++++ DATA PROVIDED

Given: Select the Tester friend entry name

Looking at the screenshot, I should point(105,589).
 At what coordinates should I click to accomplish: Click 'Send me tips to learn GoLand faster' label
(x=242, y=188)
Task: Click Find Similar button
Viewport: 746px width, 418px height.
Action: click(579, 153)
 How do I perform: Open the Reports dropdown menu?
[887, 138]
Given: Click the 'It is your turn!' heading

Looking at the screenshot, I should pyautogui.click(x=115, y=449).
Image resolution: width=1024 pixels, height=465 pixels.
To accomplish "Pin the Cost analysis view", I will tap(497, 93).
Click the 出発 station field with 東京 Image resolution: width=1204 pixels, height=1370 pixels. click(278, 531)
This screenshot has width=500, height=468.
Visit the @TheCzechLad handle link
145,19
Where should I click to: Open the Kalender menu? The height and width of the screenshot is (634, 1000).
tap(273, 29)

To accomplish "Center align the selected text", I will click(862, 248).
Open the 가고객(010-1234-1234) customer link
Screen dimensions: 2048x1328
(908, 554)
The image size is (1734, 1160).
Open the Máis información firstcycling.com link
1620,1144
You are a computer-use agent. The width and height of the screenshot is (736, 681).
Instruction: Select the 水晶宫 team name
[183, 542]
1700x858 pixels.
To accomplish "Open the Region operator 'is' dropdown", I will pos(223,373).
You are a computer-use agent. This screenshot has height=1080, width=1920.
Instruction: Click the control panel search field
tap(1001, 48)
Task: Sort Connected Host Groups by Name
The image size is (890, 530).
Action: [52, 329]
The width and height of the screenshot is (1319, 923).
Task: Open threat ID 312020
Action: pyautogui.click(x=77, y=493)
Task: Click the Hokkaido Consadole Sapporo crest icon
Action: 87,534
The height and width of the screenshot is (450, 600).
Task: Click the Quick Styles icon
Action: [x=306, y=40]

++++++++

> _EXERCISE AIM_:
Copy every entry above word for word, preserving each line without alteration.

> _ANSWER FOR THIS EXERCISE_:
Given: Select the Tester friend entry name

Looking at the screenshot, I should point(105,589).
 At what coordinates should I click to accomplish: Click 'Send me tips to learn GoLand faster' label
(x=242, y=188)
Task: Click Find Similar button
Viewport: 746px width, 418px height.
Action: click(579, 153)
 How do I perform: Open the Reports dropdown menu?
[887, 138]
Given: Click the 'It is your turn!' heading

Looking at the screenshot, I should pyautogui.click(x=115, y=449).
Image resolution: width=1024 pixels, height=465 pixels.
To accomplish "Pin the Cost analysis view", I will tap(497, 93).
Click the 出発 station field with 東京 Image resolution: width=1204 pixels, height=1370 pixels. click(278, 531)
This screenshot has width=500, height=468.
Visit the @TheCzechLad handle link
145,19
Where should I click to: Open the Kalender menu? The height and width of the screenshot is (634, 1000).
tap(273, 29)

To accomplish "Center align the selected text", I will click(862, 248).
Open the 가고객(010-1234-1234) customer link
Screen dimensions: 2048x1328
(908, 554)
The image size is (1734, 1160).
Open the Máis información firstcycling.com link
1620,1144
You are a computer-use agent. The width and height of the screenshot is (736, 681).
Instruction: Select the 水晶宫 team name
[183, 542]
1700x858 pixels.
To accomplish "Open the Region operator 'is' dropdown", I will pos(223,373).
You are a computer-use agent. This screenshot has height=1080, width=1920.
Instruction: Click the control panel search field
tap(1001, 48)
Task: Sort Connected Host Groups by Name
The image size is (890, 530).
Action: [52, 329]
The width and height of the screenshot is (1319, 923).
Task: Open threat ID 312020
Action: pyautogui.click(x=77, y=493)
Task: Click the Hokkaido Consadole Sapporo crest icon
Action: 87,534
The height and width of the screenshot is (450, 600).
Task: Click the Quick Styles icon
Action: [x=306, y=40]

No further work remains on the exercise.